## What you are asked to do
Using the entries below, restate word for word only the lines from the one with "1395x784 pixels." to the final line, leaving the pictures out.

## Extracted information
○ ○ ○
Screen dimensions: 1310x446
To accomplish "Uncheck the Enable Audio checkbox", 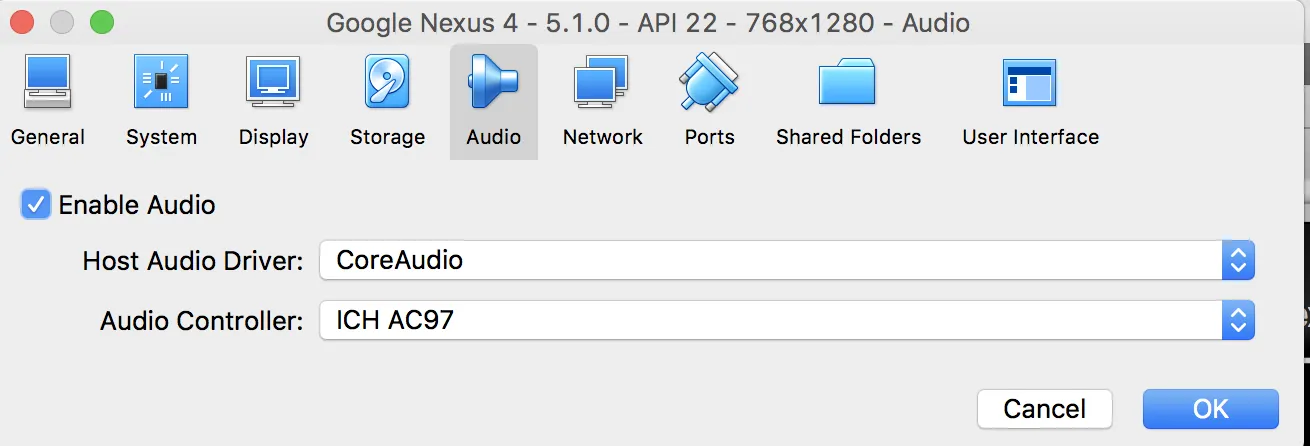I will click(x=37, y=205).
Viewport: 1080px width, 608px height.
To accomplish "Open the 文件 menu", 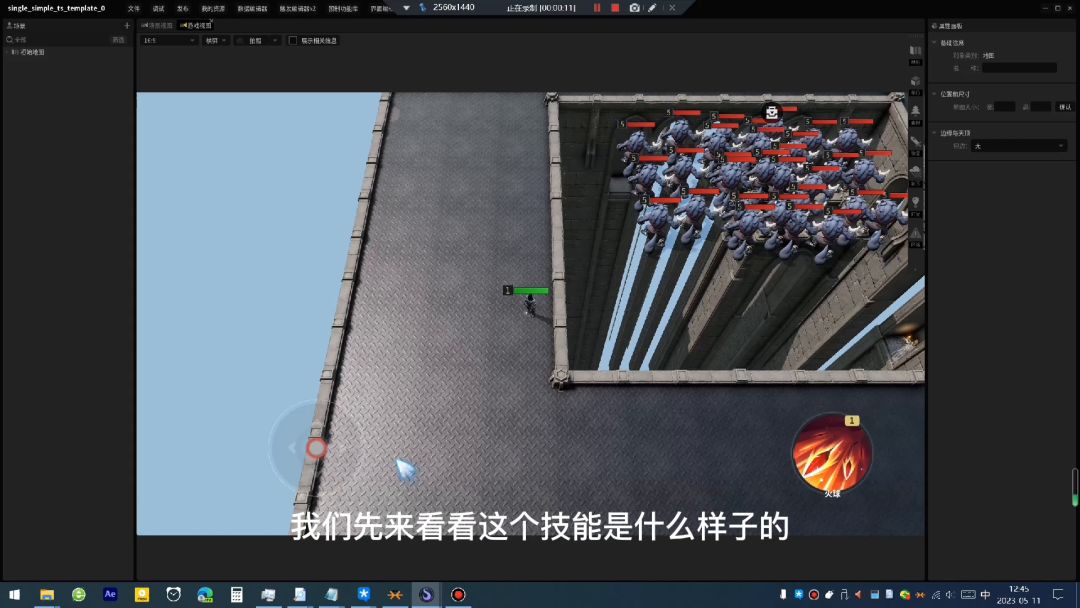I will pyautogui.click(x=134, y=8).
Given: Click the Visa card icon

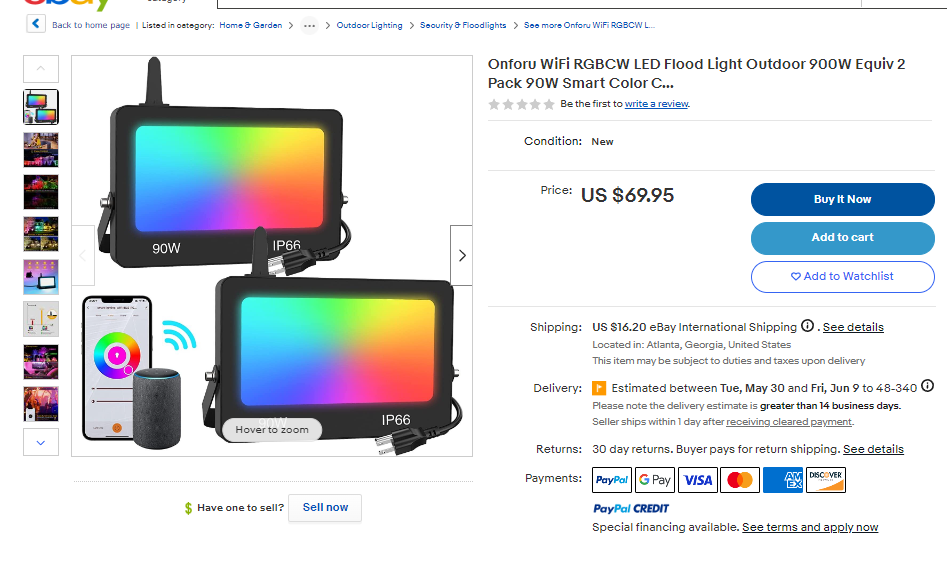Looking at the screenshot, I should 698,480.
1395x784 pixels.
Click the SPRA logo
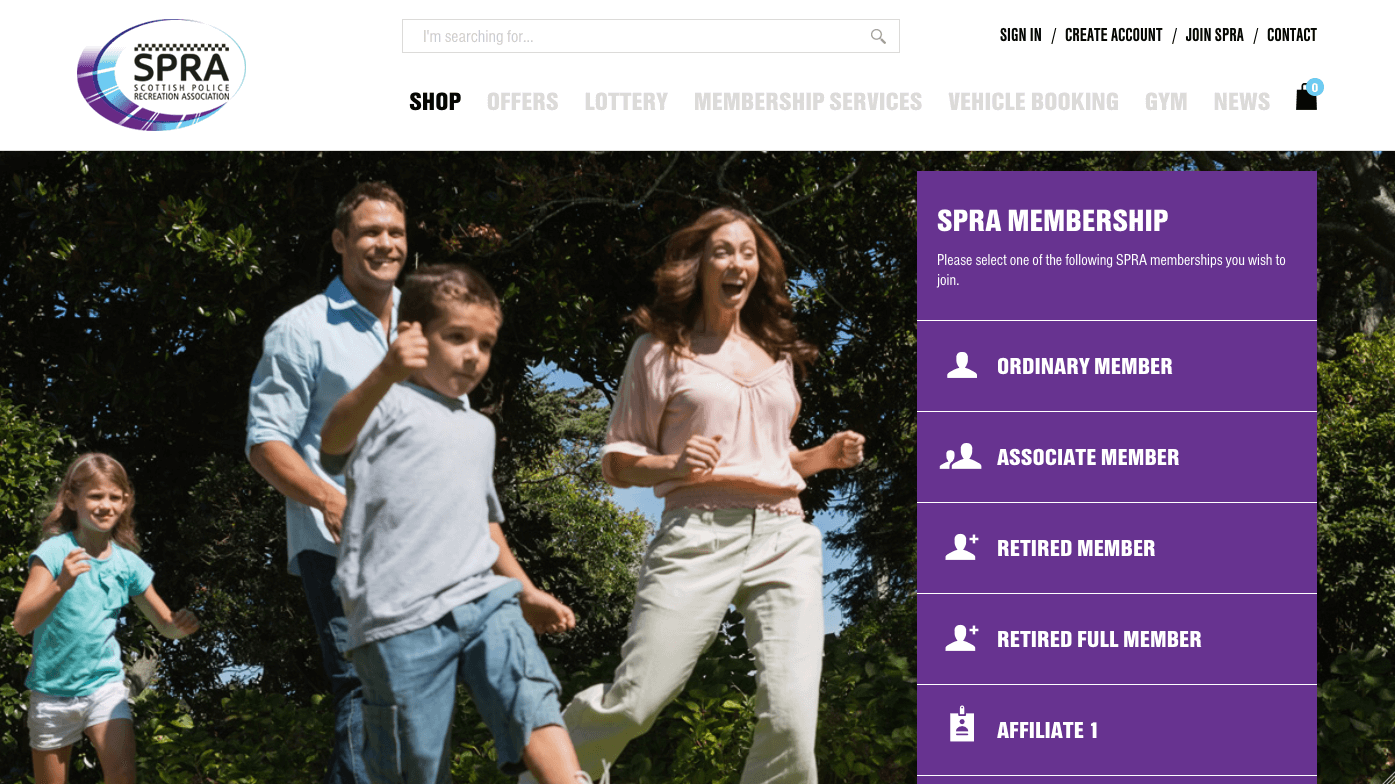tap(161, 75)
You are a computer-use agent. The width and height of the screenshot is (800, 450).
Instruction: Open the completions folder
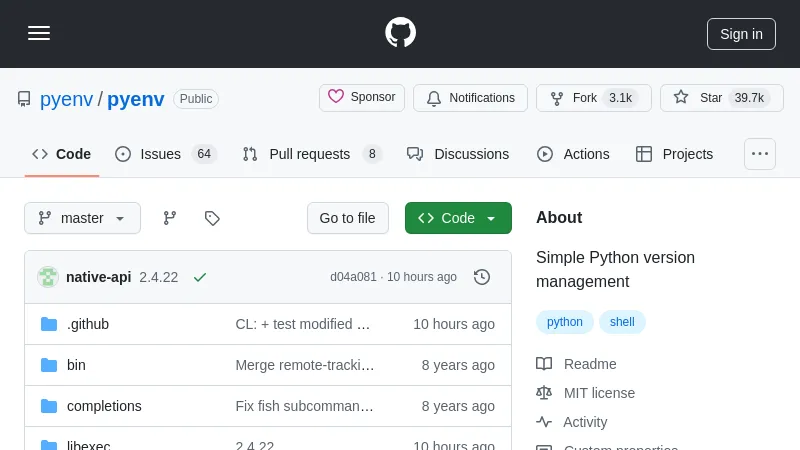pyautogui.click(x=104, y=406)
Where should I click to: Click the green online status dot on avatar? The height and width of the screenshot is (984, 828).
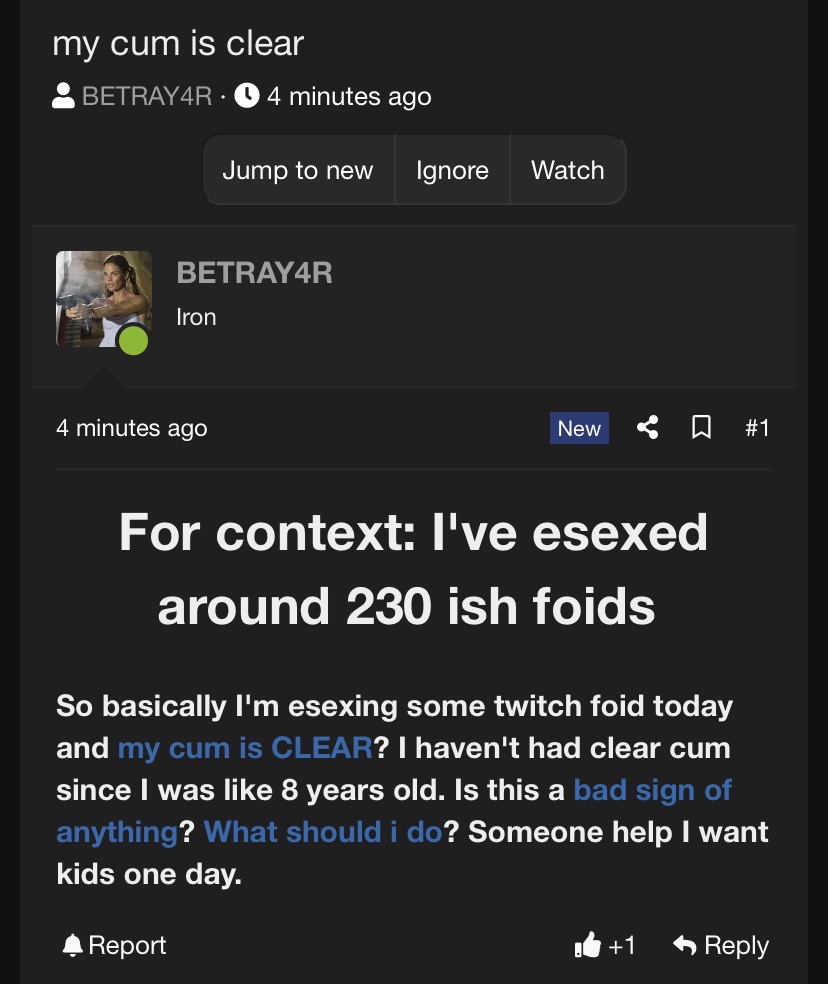click(x=133, y=341)
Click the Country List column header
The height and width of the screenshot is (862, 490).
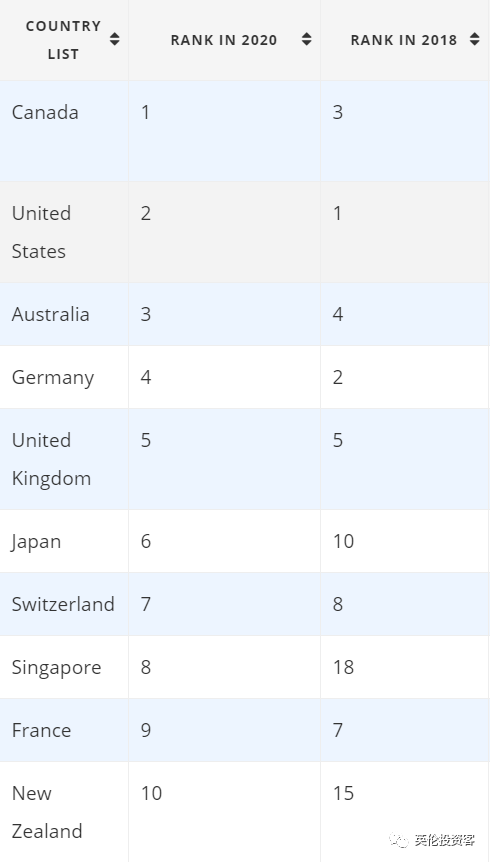[x=64, y=40]
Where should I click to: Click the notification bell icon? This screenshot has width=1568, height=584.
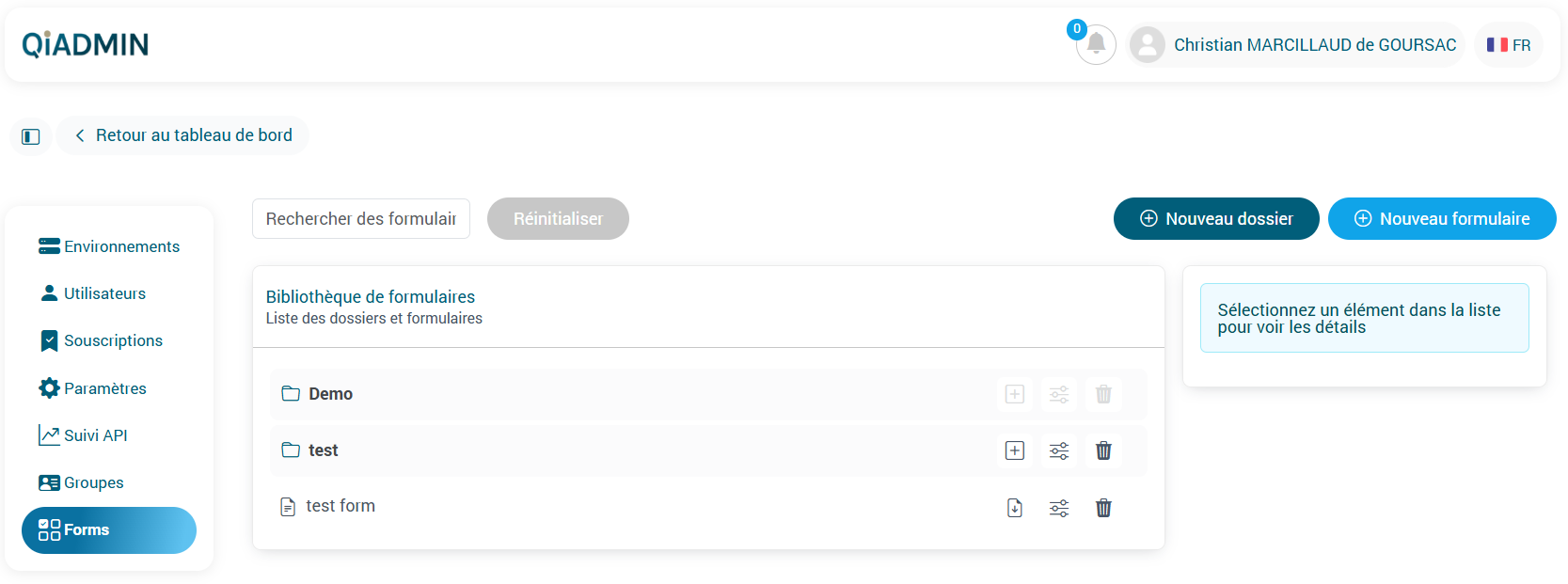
○ ○ ○
## Response below
1395x784 pixels.
Click the SPRA logo
tap(161, 75)
You are a computer-use agent. The width and height of the screenshot is (800, 450).
Instruction: Open the completions folder
pyautogui.click(x=104, y=406)
Where should I click to: Click the green online status dot on avatar? The height and width of the screenshot is (984, 828).
click(x=133, y=341)
Click the Country List column header
The height and width of the screenshot is (862, 490).
[x=64, y=40]
Where should I click to: Click the notification bell icon? This screenshot has width=1568, height=584.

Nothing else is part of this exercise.